Verilen Metin
Alparslan Kılınç

Türkiye'nin en büyük sorunu: Ev genci

Alparslan Kılınç

İş insanı, ev hanımı gibi kavramlara hepimiz aşinayız. Ama artık hayatımızda yeni bir
tabir daha var; “ev genci”. Son zamanlarda ev genci tanımı ile sık karşılaşır olduk. Ne
çalışıyor, ne okuyor ne de iş arıyorlar. Geleceğe dair bir planları olmadığı gibi kendilerini
sorumlu da hissetmiyorlar. Maalesef sayıları da hızla artıyor. Türkiye’de 4 milyonun üzerinde
oldukları tahmin edilmektedir. Bunlar ellerinde kumanda, klavye ile vakit geçiyorlar. Tüm
ihtiyaçları aileleri tarafından karşılanan ev gençlerinin dünyaları sanal âlemden ibaret.
Zahmetsiz bir şekilde bir şeyler yapıp kısa sürede zengin olmanın hayali ile yaşıyorlar.

Verilen Öğeler
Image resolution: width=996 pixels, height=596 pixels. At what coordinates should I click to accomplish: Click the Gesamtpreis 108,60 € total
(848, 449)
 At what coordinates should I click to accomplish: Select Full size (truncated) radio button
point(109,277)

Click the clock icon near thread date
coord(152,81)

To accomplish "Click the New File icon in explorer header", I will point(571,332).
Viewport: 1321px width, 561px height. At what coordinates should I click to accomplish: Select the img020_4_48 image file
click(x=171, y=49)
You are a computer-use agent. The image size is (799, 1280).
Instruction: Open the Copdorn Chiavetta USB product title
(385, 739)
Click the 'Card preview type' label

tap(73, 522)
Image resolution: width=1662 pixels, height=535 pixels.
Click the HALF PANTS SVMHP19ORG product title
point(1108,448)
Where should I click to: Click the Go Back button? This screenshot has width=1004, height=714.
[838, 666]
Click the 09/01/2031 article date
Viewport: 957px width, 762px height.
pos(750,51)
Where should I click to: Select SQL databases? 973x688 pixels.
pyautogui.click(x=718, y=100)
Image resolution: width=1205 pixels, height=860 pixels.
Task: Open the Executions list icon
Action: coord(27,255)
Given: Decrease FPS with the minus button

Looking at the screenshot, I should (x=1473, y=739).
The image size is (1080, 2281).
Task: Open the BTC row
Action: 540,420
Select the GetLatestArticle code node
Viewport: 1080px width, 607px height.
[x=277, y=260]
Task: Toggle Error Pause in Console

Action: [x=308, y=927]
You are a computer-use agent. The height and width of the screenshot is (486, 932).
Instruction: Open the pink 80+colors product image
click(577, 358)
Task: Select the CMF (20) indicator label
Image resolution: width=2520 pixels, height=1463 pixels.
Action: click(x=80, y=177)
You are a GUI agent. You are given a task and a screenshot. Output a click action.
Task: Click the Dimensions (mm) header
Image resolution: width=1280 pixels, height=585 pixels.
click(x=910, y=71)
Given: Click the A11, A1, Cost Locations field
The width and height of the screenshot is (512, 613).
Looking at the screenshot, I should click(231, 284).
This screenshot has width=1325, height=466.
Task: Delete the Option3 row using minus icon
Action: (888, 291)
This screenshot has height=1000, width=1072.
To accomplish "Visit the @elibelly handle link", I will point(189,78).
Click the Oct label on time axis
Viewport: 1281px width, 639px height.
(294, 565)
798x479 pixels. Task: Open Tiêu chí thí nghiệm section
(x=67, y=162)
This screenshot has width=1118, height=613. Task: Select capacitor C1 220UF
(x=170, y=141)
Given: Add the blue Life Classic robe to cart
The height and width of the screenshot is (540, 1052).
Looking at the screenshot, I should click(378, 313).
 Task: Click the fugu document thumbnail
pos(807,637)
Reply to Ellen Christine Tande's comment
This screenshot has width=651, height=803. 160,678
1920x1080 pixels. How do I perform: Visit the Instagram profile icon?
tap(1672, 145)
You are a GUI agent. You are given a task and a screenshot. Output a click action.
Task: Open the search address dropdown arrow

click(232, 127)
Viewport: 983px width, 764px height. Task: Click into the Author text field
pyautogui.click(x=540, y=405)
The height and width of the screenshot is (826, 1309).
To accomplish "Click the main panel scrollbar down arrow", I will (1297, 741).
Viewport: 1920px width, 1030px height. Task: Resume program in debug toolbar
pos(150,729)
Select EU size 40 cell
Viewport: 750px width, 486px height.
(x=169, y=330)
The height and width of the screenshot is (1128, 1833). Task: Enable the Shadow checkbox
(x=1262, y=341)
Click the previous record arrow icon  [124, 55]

Alıştırma Yönergeleri
• a. Ev genci konulu metinden "Türkiye'nin en büyük" ile "sanal âlemden ibaret." arasındaki bölümü, bu iki ifade de dahil olmak üzere, hiçbir değişiklik yapmadan yazın.
• b. Ev genci konulu metne göre Türkiye'de kaç ev genci olduğu tahmin edilmektedir?

Görevlerin Çözümleri
• a.
Türkiye'nin en büyük sorunu: Ev genci

Alparslan Kılınç

İş insanı, ev hanımı gibi kavramlara hepimiz aşinayız. Ama artık hayatımızda yeni bir
tabir daha var; “ev genci”. Son zamanlarda ev genci tanımı ile sık karşılaşır olduk. Ne
çalışıyor, ne okuyor ne de iş arıyorlar. Geleceğe dair bir planları olmadığı gibi kendilerini
sorumlu da hissetmiyorlar. Maalesef sayıları da hızla artıyor. Türkiye’de 4 milyonun üzerinde
oldukları tahmin edilmektedir. Bunlar ellerinde kumanda, klavye ile vakit geçiyorlar. Tüm
ihtiyaçları aileleri tarafından karşılanan ev gençlerinin dünyaları sanal âlemden ibaret.

• b. Türkiye'de 4 milyonun üzerinde ev genci olduğu tahmin edilmektedir.